Source excerpt>
Salvaged bits from other lives and stories that live on.

It’s Still A Beautiful World

That there is still decency and kindness in the world.This morning on the downtown eastside I sat in my locked car at a busy intersection and witnessed an action that reminded me there is good in people all around us. It also reminded me about judgements.

A woman struggled to get across the busy crossing before the “DON’T WALK “symbol appeared. Confined to a wheel chair and shoeless, she struggled to push the chair forward with her shuffling feet. As she struggled past, I noticed one foot wrapped in bandages and the other covered in a tattered sock.

Suddenly, out from the shadowy streets ran a man, an oddity with his own set of issues. Long hair a mess, eyes unfocused; he jittered forth. This man noticed the woman in the wheelchair and paused. As he bent to whisper words in her ear, he grabbed the handles at the back of the wheelchair and silently pushed the chair through the cross walk to safety, leaving the somewhat surprised woman to negotiate the edge between road and sidewalk. A random act of kindness and compassion toward another.

In fact, I saw several acts of compassion on the downtown eastside from vendors offering a cup of Joe to marginalized people outside the trending coffee shops to two city police officers that knelt beside a forlorn man seated on a blanket. They gently spoke with him.

A reminder to look beneath the surface. One man’s random wish to help another human navigate through this often confused and chaotic world made a view outside the car window a whole lot brighter.

What will you see today and who will you help?

 

Alice Reflects

This is a “flashback” written in “Alice’s” POV. She is in the kitchen, recalls her son. Hope you enjoy reading this passage.

Alice stood in the kitchen and gazed through the window. It was oddly quiet for five o’clock, suppertime. The children from the neighbouring yard were silent. Thank God, she mused. Most afternoons, the neighbour’s offspring tussled and tumbled about the fence line. Their play stretched on for hours. Out of control crossed her mind. This thought from a woman who believed children should be seen and not heard. Alice lit the stove’s burner, felt the heat leap forth to warm her cold hand. She dropped the matchstick. All day she’d felt chilled, out of sorts.

Written task> Copy the blog excerpt word for word, from "A reminder to" to "reading this passage.". Rely on nothing but the blog excerpt above.

Given information>
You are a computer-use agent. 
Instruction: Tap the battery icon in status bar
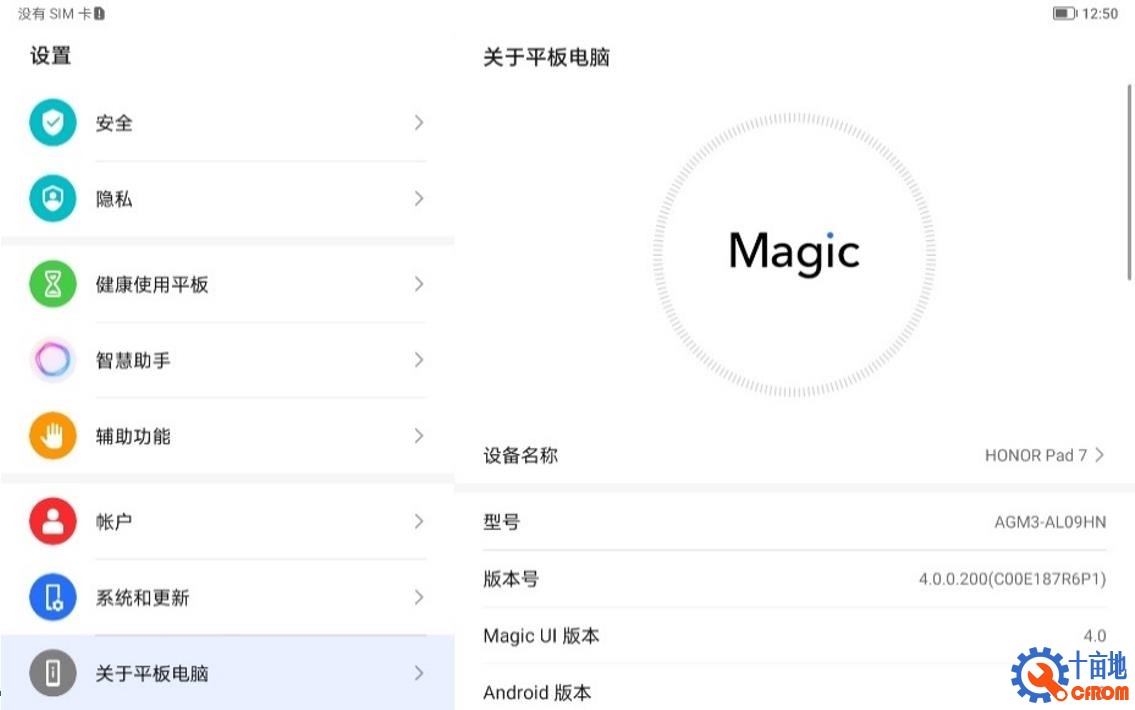(x=1064, y=13)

Problem solution>
A reminder to look beneath the surface. One man’s random wish to help another human navigate through this often confused and chaotic world made a view outside the car window a whole lot brighter.

What will you see today and who will you help?

 

Alice Reflects

This is a “flashback” written in “Alice’s” POV. She is in the kitchen, recalls her son. Hope you enjoy reading this passage.